START ENTRIES SUPPLIED

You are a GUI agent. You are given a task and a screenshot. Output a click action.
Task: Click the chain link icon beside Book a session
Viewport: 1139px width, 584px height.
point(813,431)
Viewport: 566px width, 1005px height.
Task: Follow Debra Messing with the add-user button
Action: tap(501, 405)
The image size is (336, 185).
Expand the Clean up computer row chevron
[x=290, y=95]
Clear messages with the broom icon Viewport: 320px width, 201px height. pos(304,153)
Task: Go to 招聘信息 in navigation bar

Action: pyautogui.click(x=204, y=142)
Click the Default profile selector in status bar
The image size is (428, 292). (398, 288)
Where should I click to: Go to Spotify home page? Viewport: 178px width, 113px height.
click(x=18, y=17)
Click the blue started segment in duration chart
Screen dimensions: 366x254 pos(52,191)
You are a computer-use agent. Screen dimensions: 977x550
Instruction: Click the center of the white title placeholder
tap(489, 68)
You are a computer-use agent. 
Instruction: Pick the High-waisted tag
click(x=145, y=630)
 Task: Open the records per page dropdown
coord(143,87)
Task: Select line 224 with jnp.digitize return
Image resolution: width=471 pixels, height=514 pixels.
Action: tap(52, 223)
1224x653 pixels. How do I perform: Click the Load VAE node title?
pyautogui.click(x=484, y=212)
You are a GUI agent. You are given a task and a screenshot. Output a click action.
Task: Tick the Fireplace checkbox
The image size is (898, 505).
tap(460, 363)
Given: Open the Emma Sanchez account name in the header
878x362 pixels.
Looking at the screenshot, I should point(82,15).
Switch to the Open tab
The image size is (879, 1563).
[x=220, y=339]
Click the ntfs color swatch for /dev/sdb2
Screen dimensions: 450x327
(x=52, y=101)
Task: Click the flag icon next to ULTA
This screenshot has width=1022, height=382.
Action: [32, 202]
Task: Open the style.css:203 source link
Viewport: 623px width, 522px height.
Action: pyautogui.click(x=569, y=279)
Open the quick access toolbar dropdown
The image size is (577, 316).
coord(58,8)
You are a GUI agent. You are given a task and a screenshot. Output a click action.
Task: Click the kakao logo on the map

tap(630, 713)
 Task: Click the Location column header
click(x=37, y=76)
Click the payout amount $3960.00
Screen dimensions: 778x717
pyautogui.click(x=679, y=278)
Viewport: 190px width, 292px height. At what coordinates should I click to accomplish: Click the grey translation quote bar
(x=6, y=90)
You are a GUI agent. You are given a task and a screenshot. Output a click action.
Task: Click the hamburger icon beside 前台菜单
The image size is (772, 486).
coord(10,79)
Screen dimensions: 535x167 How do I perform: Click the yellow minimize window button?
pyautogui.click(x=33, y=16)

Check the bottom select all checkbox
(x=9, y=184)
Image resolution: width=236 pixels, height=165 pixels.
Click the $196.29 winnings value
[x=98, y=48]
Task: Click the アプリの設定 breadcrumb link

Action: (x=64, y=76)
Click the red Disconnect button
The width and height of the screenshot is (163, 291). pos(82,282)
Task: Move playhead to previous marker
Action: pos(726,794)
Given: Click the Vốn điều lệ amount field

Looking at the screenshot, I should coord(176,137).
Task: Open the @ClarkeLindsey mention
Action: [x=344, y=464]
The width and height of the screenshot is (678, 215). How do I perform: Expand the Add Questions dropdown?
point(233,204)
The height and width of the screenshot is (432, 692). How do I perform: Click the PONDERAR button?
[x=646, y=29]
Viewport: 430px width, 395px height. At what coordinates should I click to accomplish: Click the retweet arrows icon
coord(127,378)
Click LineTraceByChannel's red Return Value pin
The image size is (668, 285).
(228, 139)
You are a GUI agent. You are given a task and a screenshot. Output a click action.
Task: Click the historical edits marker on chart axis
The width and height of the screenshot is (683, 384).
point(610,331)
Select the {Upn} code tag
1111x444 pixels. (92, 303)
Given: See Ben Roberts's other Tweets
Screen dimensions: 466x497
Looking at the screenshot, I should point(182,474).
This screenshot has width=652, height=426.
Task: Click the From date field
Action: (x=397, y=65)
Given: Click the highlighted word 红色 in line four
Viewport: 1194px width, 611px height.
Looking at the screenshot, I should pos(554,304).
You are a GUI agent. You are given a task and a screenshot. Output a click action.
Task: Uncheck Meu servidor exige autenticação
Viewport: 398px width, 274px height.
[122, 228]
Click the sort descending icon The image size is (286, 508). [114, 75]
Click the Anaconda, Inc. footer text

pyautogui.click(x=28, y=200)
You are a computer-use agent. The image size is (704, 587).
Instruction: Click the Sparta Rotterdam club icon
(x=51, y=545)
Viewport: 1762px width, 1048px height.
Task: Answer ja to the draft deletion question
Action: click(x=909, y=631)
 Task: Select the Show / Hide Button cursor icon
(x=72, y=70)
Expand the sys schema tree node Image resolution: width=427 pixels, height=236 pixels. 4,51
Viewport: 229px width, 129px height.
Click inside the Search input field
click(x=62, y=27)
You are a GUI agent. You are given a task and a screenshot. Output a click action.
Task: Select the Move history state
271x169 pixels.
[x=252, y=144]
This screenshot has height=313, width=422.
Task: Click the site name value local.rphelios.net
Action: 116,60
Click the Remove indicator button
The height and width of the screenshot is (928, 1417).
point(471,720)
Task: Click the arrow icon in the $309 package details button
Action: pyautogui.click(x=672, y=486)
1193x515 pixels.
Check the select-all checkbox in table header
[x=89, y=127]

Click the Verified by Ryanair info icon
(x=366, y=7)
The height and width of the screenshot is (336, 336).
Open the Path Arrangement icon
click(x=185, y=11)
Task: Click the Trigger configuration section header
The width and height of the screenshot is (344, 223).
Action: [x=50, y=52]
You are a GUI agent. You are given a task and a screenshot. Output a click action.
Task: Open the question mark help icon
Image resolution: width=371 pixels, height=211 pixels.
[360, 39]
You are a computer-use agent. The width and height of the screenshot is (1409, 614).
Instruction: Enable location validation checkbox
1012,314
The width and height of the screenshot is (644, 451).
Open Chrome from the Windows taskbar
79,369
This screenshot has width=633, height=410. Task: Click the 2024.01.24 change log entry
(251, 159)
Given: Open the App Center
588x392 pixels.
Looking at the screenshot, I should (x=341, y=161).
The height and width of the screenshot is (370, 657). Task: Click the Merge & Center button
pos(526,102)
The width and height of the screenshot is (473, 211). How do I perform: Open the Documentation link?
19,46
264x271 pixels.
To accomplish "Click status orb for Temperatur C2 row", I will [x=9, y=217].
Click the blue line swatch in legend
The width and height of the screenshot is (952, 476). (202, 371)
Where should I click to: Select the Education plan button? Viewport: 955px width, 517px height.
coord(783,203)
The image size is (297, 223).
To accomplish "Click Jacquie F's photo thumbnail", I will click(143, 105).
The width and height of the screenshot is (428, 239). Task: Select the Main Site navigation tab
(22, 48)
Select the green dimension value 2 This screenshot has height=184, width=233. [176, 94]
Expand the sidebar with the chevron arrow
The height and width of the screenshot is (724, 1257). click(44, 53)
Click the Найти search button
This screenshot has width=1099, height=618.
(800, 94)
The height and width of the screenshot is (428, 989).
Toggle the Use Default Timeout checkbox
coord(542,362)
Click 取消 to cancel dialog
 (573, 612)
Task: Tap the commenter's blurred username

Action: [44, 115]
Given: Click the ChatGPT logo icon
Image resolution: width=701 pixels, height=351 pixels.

END ENTRIES SUPPLIED

Would you please give all of the entries above once more, exactly as they are?

You are a GUI agent. You are given a task and a screenshot. Output a click action.
Task: Click the chain link icon beside Book a session
Viewport: 1139px width, 584px height.
point(813,431)
Viewport: 566px width, 1005px height.
Task: Follow Debra Messing with the add-user button
Action: tap(501, 405)
The image size is (336, 185).
Expand the Clean up computer row chevron
[x=290, y=95]
Clear messages with the broom icon Viewport: 320px width, 201px height. pos(304,153)
Task: Go to 招聘信息 in navigation bar

Action: pyautogui.click(x=204, y=142)
Click the Default profile selector in status bar
The image size is (428, 292). (398, 288)
Where should I click to: Go to Spotify home page? Viewport: 178px width, 113px height.
click(x=18, y=17)
Click the blue started segment in duration chart
Screen dimensions: 366x254 pos(52,191)
You are a computer-use agent. Screen dimensions: 977x550
Instruction: Click the center of the white title placeholder
tap(489, 68)
You are a computer-use agent. 
Instruction: Pick the High-waisted tag
click(x=145, y=630)
 Task: Open the records per page dropdown
coord(143,87)
Task: Select line 224 with jnp.digitize return
Image resolution: width=471 pixels, height=514 pixels.
Action: tap(52, 223)
1224x653 pixels. How do I perform: Click the Load VAE node title?
pyautogui.click(x=484, y=212)
You are a GUI agent. You are given a task and a screenshot. Output a click action.
Task: Tick the Fireplace checkbox
The image size is (898, 505).
tap(460, 363)
Given: Open the Emma Sanchez account name in the header
878x362 pixels.
Looking at the screenshot, I should point(82,15).
Switch to the Open tab
The image size is (879, 1563).
[x=220, y=339]
Click the ntfs color swatch for /dev/sdb2
Screen dimensions: 450x327
(x=52, y=101)
Task: Click the flag icon next to ULTA
This screenshot has width=1022, height=382.
Action: [32, 202]
Task: Open the style.css:203 source link
Viewport: 623px width, 522px height.
Action: pyautogui.click(x=569, y=279)
Open the quick access toolbar dropdown
The image size is (577, 316).
coord(58,8)
You are a GUI agent. You are given a task and a screenshot. Output a click action.
Task: Click the kakao logo on the map

tap(630, 713)
 Task: Click the Location column header
click(x=37, y=76)
Click the payout amount $3960.00
Screen dimensions: 778x717
pyautogui.click(x=679, y=278)
Viewport: 190px width, 292px height. At what coordinates should I click to accomplish: Click the grey translation quote bar
(x=6, y=90)
You are a GUI agent. You are given a task and a screenshot. Output a click action.
Task: Click the hamburger icon beside 前台菜单
The image size is (772, 486).
coord(10,79)
Screen dimensions: 535x167 How do I perform: Click the yellow minimize window button?
pyautogui.click(x=33, y=16)

Check the bottom select all checkbox
(x=9, y=184)
Image resolution: width=236 pixels, height=165 pixels.
Click the $196.29 winnings value
[x=98, y=48]
Task: Click the アプリの設定 breadcrumb link

Action: (x=64, y=76)
Click the red Disconnect button
The width and height of the screenshot is (163, 291). pos(82,282)
Task: Move playhead to previous marker
Action: pos(726,794)
Given: Click the Vốn điều lệ amount field

Looking at the screenshot, I should coord(176,137).
Task: Open the @ClarkeLindsey mention
Action: [x=344, y=464]
The width and height of the screenshot is (678, 215). How do I perform: Expand the Add Questions dropdown?
point(233,204)
The height and width of the screenshot is (432, 692). How do I perform: Click the PONDERAR button?
[x=646, y=29]
Viewport: 430px width, 395px height. At what coordinates should I click to accomplish: Click the retweet arrows icon
coord(127,378)
Click LineTraceByChannel's red Return Value pin
The image size is (668, 285).
(228, 139)
You are a GUI agent. You are given a task and a screenshot. Output a click action.
Task: Click the historical edits marker on chart axis
The width and height of the screenshot is (683, 384).
point(610,331)
Select the {Upn} code tag
1111x444 pixels. (92, 303)
Given: See Ben Roberts's other Tweets
Screen dimensions: 466x497
Looking at the screenshot, I should point(182,474).
This screenshot has width=652, height=426.
Task: Click the From date field
Action: (x=397, y=65)
Given: Click the highlighted word 红色 in line four
Viewport: 1194px width, 611px height.
Looking at the screenshot, I should pos(554,304).
You are a GUI agent. You are given a task and a screenshot. Output a click action.
Task: Uncheck Meu servidor exige autenticação
Viewport: 398px width, 274px height.
[122, 228]
Click the sort descending icon The image size is (286, 508). [114, 75]
Click the Anaconda, Inc. footer text

pyautogui.click(x=28, y=200)
You are a computer-use agent. The image size is (704, 587).
Instruction: Click the Sparta Rotterdam club icon
(x=51, y=545)
Viewport: 1762px width, 1048px height.
Task: Answer ja to the draft deletion question
Action: click(x=909, y=631)
 Task: Select the Show / Hide Button cursor icon
(x=72, y=70)
Expand the sys schema tree node Image resolution: width=427 pixels, height=236 pixels. 4,51
Viewport: 229px width, 129px height.
Click inside the Search input field
click(x=62, y=27)
You are a GUI agent. You are given a task and a screenshot. Output a click action.
Task: Select the Move history state
271x169 pixels.
[x=252, y=144]
This screenshot has height=313, width=422.
Task: Click the site name value local.rphelios.net
Action: 116,60
Click the Remove indicator button
The height and width of the screenshot is (928, 1417).
point(471,720)
Task: Click the arrow icon in the $309 package details button
Action: pyautogui.click(x=672, y=486)
1193x515 pixels.
Check the select-all checkbox in table header
[x=89, y=127]

Click the Verified by Ryanair info icon
(x=366, y=7)
The height and width of the screenshot is (336, 336).
Open the Path Arrangement icon
click(x=185, y=11)
Task: Click the Trigger configuration section header
The width and height of the screenshot is (344, 223).
Action: [x=50, y=52]
You are a GUI agent. You are given a task and a screenshot. Output a click action.
Task: Open the question mark help icon
Image resolution: width=371 pixels, height=211 pixels.
[360, 39]
You are a computer-use agent. The width and height of the screenshot is (1409, 614).
Instruction: Enable location validation checkbox
1012,314
The width and height of the screenshot is (644, 451).
Open Chrome from the Windows taskbar
79,369
This screenshot has width=633, height=410. Task: Click the 2024.01.24 change log entry
(251, 159)
Given: Open the App Center
588x392 pixels.
Looking at the screenshot, I should (x=341, y=161).
The height and width of the screenshot is (370, 657). Task: Click the Merge & Center button
pos(526,102)
The width and height of the screenshot is (473, 211). How do I perform: Open the Documentation link?
19,46
264x271 pixels.
To accomplish "Click status orb for Temperatur C2 row", I will [x=9, y=217].
Click the blue line swatch in legend
The width and height of the screenshot is (952, 476). (202, 371)
Where should I click to: Select the Education plan button? Viewport: 955px width, 517px height.
coord(783,203)
The image size is (297, 223).
To accomplish "Click Jacquie F's photo thumbnail", I will click(143, 105).
The width and height of the screenshot is (428, 239). Task: Select the Main Site navigation tab
(22, 48)
Select the green dimension value 2 This screenshot has height=184, width=233. [176, 94]
Expand the sidebar with the chevron arrow
The height and width of the screenshot is (724, 1257). click(44, 53)
Click the Найти search button
This screenshot has width=1099, height=618.
(800, 94)
The height and width of the screenshot is (428, 989).
Toggle the Use Default Timeout checkbox
coord(542,362)
Click 取消 to cancel dialog
 (573, 612)
Task: Tap the commenter's blurred username

Action: [44, 115]
Given: Click the ChatGPT logo icon
Image resolution: width=701 pixels, height=351 pixels.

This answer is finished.